Thursday, October 12, 2023

Disaster from the sun

From the Washington Post (and the story includes a comment from a University of Queensland researcher - yay):

In a study released Monday, researchers identified what appears to be the largest solar storm to hit Earth, estimated to be larger than the Carrington Event by an order of magnitude. The storm occurred 14,300 years ago, but is evidence of a yet unknown dimension of the sun’s extreme behavior and hazards to Earth.

“It’s clear that if one of these events [occurred] today … this would be quite destructive on our energy network and also internet network,” said Edouard Bard, lead author of the study. “This would really freeze, in fact, all communications and [travel] would be totally disrupted.”
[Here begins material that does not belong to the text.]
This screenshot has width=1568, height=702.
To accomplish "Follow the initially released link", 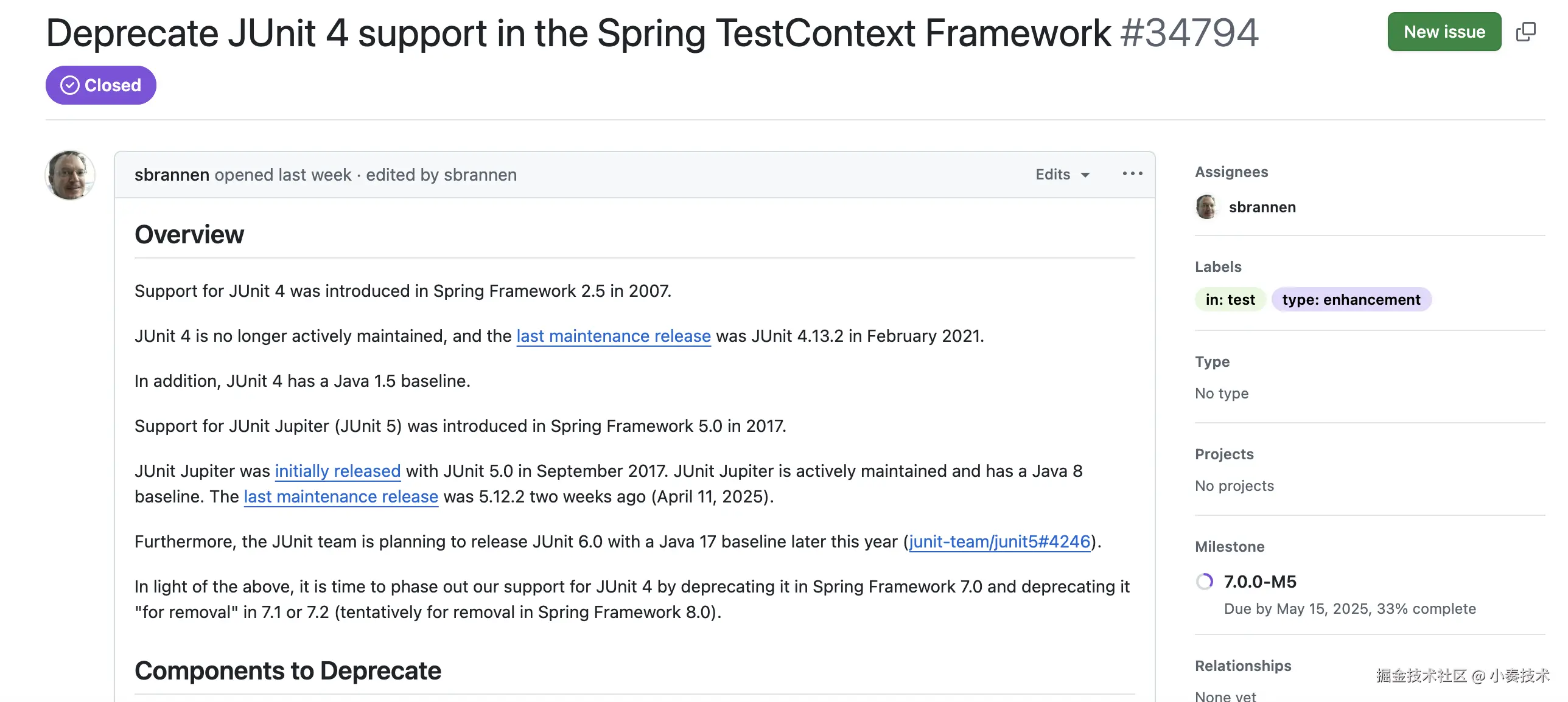I will 337,471.
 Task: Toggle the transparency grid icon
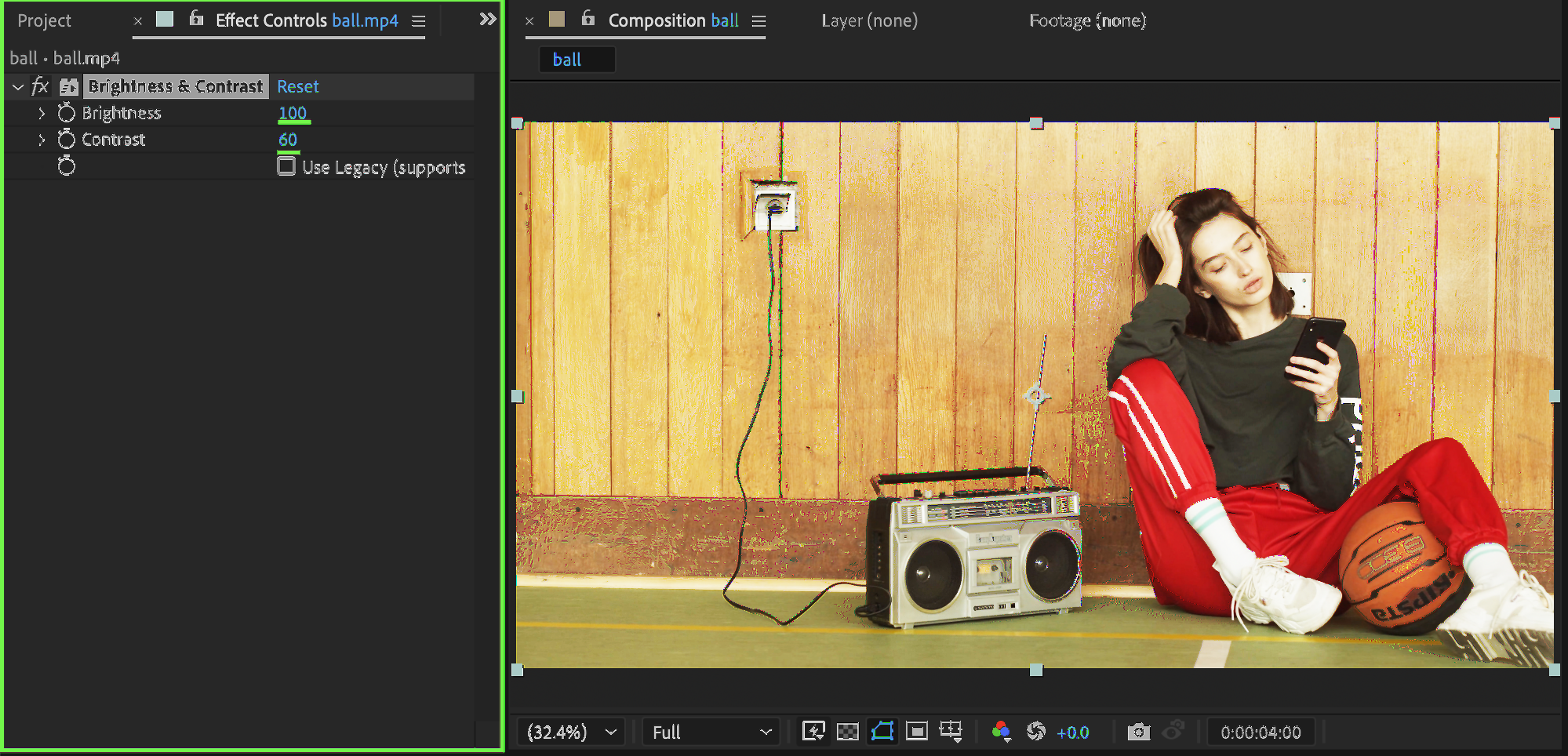[847, 732]

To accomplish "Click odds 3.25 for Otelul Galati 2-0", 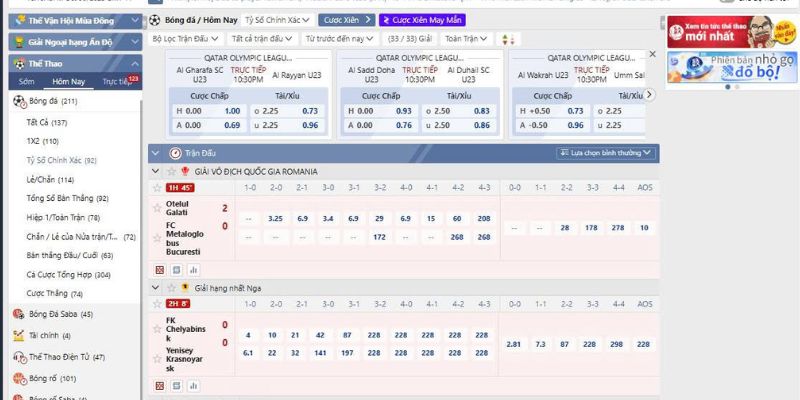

Unlike the Carrington storm, the 14,300-year-old event does not have ground reports of bright, dancing lights or changes in animal behavior. Instead, scientists found traces of the solar storm in ancient tree rings in the French Alps and ice cores in Greenland.
More:

This 14,300-year-old event appears to be bigger than any on record, but is one of nine extreme solar storms to occur in the last 15,000 years, discovered in tree rings over the past decade. These extreme events are known as Miyake events, named after Japanese physicist Fusa Miyake, who first discovered the radiocarbon spikes in tree rings in 2012. No Miyake event has been directly observed, like the Carrington Event.

Pope said these Miyake events seem to occur at random, about once every thousand years. He estimated that could mean about a 1 percent risk of such an event occurring each decade, which is a threat to power grids, satellites and the internet.

“Even if these Miyake Events occur once a thousand years … I think [it] is pretty serious and definitely merits investment in understanding these events and how to predict and mitigate their effects, if any,” said Pope, who called it a really interesting study.

Yes, I wish some of the big tech companies could give us some reassurance that they have enough servers shielded that it's not like the entire digital record of the planet is going to be lost in such an event.